### EXERCISE
Copy out every one of the following entries line for line, omitting the images.

### DATA RECORDS
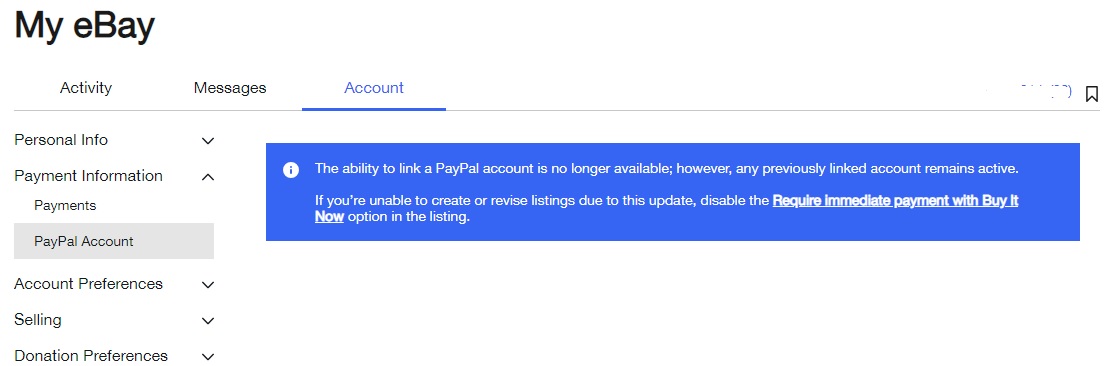Click the Donation Preferences sidebar label
1114x366 pixels.
91,355
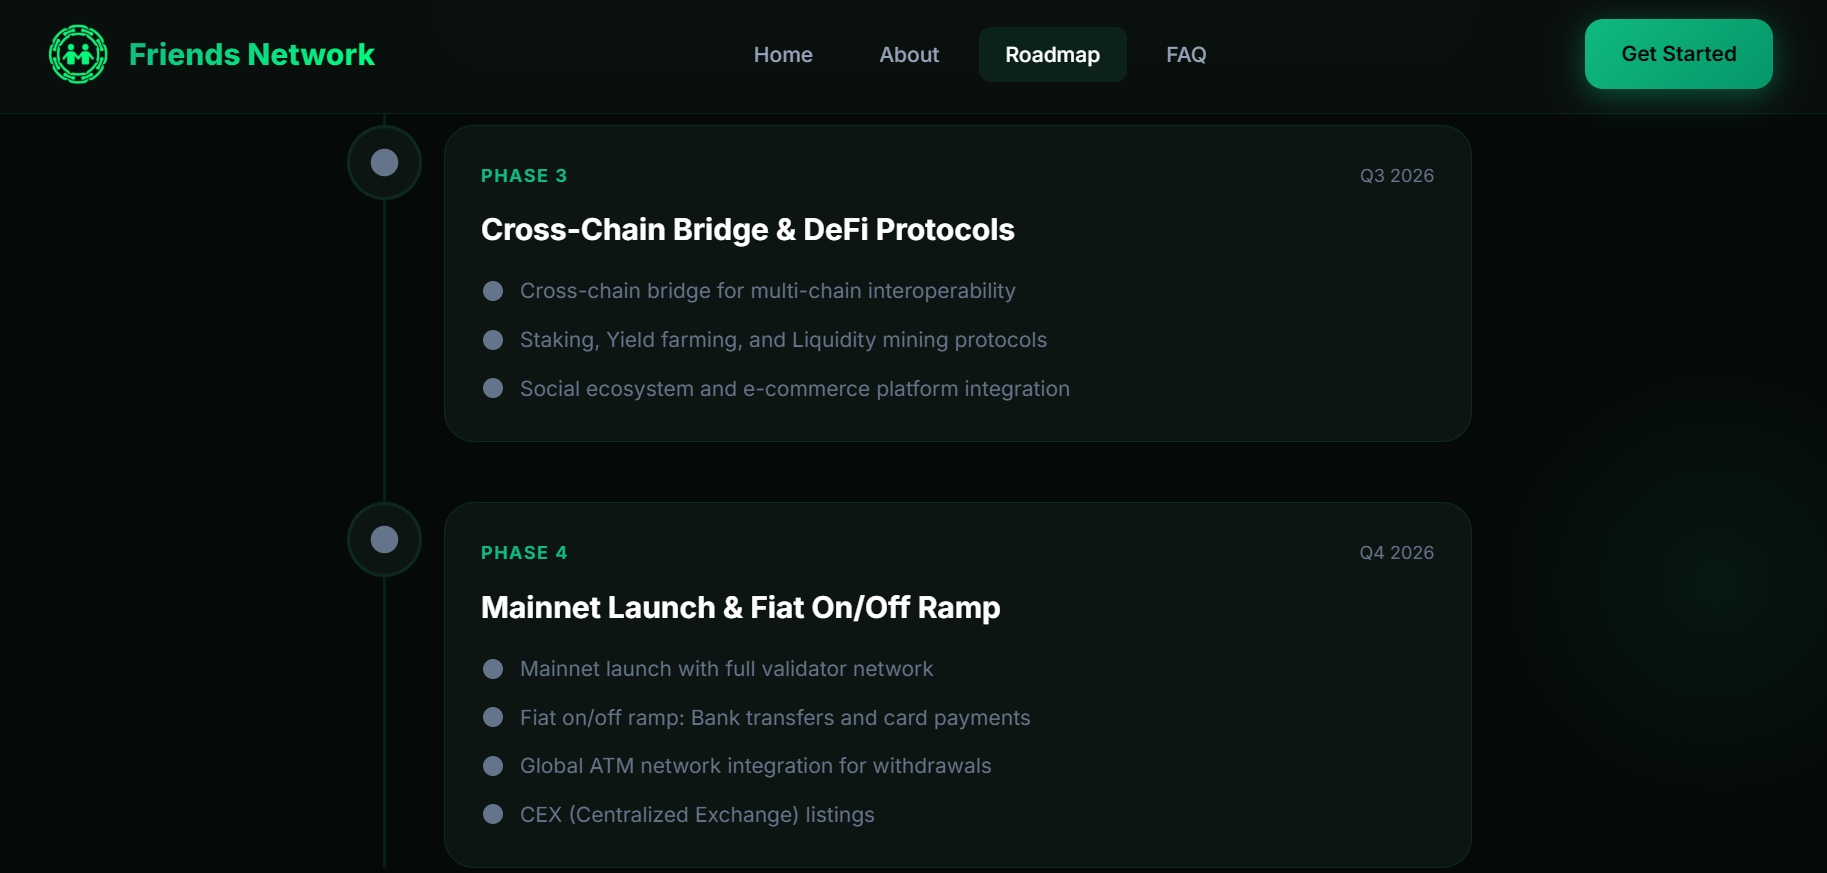Click the bullet beside Staking, Yield farming item
This screenshot has width=1827, height=873.
click(493, 340)
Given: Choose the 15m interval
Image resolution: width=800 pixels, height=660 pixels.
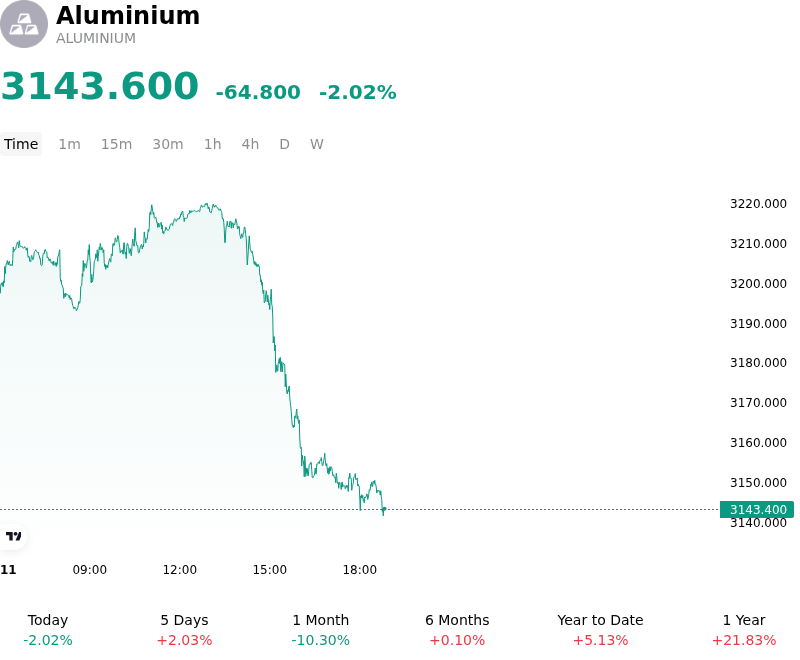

### TASK OUTPUT
Click the Donation Preferences sidebar label
1114x366 pixels.
91,355
Click the bullet beside Staking, Yield farming item
This screenshot has width=1827, height=873.
click(493, 340)
Given: Choose the 15m interval
Image resolution: width=800 pixels, height=660 pixels.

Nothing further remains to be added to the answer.